▶ **RECORD LIST**

===============

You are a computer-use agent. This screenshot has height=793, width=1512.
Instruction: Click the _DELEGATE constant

===============

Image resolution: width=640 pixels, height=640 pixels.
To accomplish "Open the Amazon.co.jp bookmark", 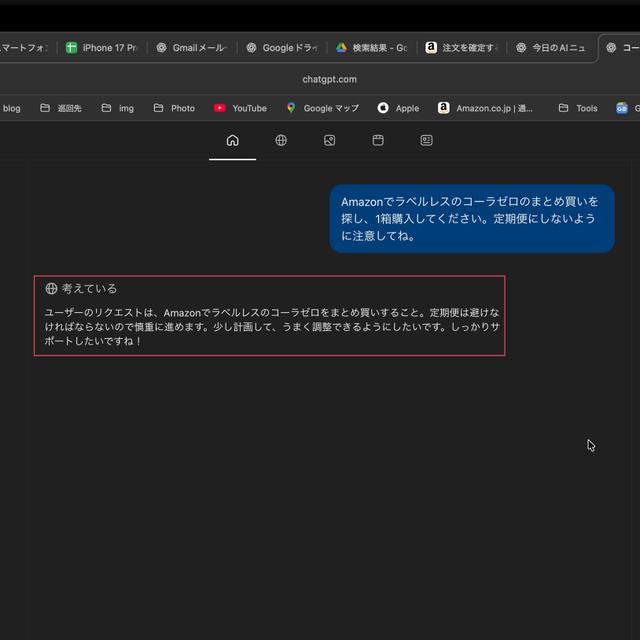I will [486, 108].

===============

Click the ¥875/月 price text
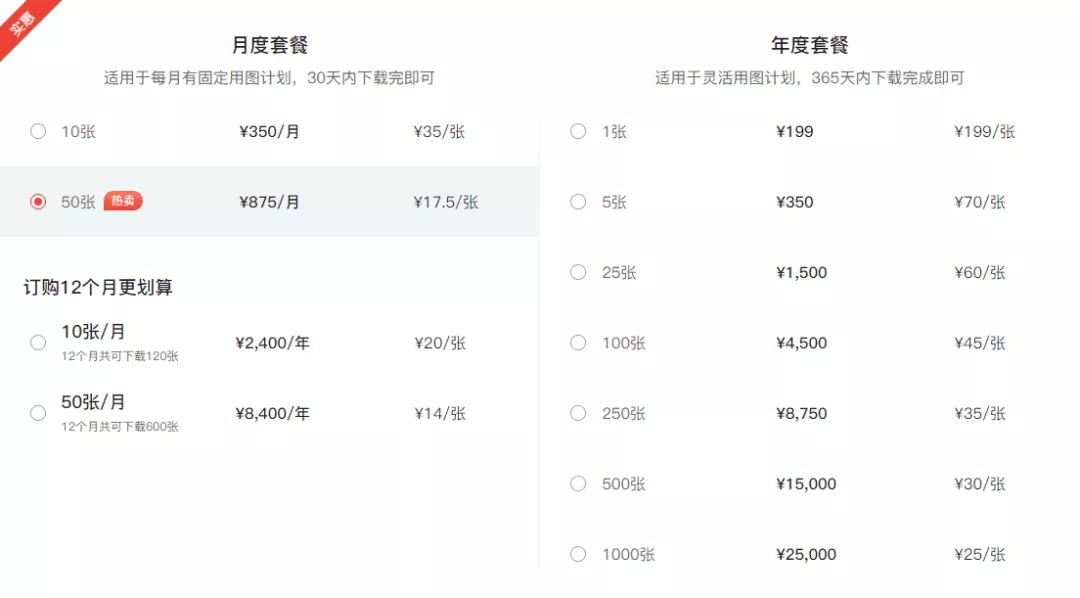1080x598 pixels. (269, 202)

===============

▶ **WHAT YOU ARE ASKED TO DO**
Render everything from the line containing "You are a computer-use" down to the line containing "Instruction: Click the _DELEGATE constant" as a Markdown table with the columns Number and Record line, one row per line, leaving out blank lines.

▶ **ANSWER TO THE TASK**
| Number | Record line |
|---|---|
| 1 | You are a computer-use agent. This screenshot has height=793, width=1512. |
| 2 | Instruction: Click the _DELEGATE constant |